- **Task brief**
Quote everything in the material from the line containing "Remove the Recovery Miles zone" down to the line containing "Looking at the screenshot, I should (486, 275).", keeping each line as it appears.

════════════════

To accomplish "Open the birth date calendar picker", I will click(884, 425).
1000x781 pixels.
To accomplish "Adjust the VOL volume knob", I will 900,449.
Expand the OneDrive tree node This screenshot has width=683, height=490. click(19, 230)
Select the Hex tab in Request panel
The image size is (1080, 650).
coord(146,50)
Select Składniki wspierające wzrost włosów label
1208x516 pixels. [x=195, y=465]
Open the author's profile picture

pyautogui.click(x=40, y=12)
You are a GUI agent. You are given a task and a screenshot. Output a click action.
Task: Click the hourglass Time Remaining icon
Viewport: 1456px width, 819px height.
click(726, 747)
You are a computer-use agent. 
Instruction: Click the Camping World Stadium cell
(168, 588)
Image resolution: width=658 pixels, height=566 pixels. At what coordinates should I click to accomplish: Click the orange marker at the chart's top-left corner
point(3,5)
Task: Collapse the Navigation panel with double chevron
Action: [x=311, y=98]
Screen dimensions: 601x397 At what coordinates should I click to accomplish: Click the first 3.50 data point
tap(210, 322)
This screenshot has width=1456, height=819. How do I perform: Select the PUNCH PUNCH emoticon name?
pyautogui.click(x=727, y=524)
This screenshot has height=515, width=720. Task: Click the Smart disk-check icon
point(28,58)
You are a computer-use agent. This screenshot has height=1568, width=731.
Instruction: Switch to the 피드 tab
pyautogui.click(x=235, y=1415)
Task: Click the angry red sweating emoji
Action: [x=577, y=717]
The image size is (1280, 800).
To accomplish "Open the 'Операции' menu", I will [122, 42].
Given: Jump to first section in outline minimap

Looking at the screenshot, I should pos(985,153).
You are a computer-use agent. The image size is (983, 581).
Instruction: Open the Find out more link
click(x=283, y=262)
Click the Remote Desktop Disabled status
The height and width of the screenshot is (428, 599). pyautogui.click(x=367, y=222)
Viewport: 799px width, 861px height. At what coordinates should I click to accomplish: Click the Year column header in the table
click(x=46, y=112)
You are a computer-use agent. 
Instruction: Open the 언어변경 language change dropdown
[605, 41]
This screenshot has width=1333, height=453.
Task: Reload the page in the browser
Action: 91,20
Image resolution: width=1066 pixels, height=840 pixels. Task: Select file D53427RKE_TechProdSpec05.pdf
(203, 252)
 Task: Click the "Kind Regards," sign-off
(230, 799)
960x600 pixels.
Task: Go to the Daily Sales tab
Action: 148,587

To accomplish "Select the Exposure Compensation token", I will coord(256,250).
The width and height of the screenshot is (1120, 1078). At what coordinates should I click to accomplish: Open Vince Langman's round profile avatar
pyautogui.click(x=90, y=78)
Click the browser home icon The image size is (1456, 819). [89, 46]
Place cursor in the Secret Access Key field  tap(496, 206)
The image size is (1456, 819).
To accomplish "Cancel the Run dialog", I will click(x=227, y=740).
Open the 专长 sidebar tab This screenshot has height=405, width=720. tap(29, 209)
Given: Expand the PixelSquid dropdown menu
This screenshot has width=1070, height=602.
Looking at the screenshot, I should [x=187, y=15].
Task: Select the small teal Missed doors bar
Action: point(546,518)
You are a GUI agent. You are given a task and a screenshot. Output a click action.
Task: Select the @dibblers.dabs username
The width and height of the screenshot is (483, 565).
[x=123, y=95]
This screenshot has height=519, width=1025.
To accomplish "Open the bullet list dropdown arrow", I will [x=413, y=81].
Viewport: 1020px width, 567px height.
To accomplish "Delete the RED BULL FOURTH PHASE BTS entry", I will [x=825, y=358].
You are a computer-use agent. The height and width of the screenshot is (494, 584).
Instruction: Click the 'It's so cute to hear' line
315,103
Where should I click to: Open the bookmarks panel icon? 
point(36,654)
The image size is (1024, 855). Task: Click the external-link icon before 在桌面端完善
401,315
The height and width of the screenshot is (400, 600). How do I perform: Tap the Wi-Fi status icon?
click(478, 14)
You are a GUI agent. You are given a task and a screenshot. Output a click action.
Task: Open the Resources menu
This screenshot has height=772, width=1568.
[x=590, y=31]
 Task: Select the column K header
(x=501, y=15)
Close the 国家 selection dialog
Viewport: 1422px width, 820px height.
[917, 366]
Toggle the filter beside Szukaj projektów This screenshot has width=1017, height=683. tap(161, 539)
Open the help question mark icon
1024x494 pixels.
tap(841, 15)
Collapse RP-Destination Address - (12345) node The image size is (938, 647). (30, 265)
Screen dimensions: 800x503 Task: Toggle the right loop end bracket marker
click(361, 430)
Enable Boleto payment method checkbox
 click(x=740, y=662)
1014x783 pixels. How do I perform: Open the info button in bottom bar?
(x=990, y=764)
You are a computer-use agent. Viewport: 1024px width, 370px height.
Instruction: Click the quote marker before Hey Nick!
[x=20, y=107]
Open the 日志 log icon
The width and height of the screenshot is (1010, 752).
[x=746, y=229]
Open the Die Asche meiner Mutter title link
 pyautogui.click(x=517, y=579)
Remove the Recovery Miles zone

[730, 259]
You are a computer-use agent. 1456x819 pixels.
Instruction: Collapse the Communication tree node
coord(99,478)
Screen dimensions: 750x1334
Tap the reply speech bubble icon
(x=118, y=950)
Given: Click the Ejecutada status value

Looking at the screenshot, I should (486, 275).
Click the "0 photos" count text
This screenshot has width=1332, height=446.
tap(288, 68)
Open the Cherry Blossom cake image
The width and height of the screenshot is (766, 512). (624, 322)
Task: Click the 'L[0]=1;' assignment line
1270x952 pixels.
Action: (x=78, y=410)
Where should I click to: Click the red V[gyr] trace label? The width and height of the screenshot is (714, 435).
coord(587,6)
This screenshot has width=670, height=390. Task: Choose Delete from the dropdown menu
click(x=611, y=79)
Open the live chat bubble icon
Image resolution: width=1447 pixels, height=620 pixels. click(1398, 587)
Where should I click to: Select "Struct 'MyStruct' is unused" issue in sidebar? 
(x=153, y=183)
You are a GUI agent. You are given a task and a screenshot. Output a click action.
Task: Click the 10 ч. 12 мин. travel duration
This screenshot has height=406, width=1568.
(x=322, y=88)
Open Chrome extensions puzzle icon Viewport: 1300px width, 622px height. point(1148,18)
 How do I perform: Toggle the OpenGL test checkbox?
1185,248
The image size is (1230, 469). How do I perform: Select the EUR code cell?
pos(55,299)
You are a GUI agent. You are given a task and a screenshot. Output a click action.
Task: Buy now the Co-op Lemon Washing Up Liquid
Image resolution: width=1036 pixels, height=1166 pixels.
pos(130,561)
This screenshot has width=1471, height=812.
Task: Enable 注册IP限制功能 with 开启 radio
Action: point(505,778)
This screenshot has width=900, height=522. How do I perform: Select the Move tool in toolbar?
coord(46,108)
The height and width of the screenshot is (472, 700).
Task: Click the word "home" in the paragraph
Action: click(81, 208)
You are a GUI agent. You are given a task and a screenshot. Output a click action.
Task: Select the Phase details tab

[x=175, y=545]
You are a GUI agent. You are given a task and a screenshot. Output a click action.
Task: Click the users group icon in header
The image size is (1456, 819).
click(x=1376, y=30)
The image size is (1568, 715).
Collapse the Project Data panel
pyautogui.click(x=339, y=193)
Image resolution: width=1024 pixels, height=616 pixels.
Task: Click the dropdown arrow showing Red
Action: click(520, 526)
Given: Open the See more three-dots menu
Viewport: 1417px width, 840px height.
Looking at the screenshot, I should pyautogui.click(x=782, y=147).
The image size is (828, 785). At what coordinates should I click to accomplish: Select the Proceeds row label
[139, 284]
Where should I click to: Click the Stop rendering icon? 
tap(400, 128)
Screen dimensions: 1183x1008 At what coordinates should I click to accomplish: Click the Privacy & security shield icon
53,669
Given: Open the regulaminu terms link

════════════════

- **Task output**
Remove the Recovery Miles zone

[730, 259]
You are a computer-use agent. 1456x819 pixels.
Instruction: Collapse the Communication tree node
coord(99,478)
Screen dimensions: 750x1334
Tap the reply speech bubble icon
(x=118, y=950)
Given: Click the Ejecutada status value

Looking at the screenshot, I should (486, 275).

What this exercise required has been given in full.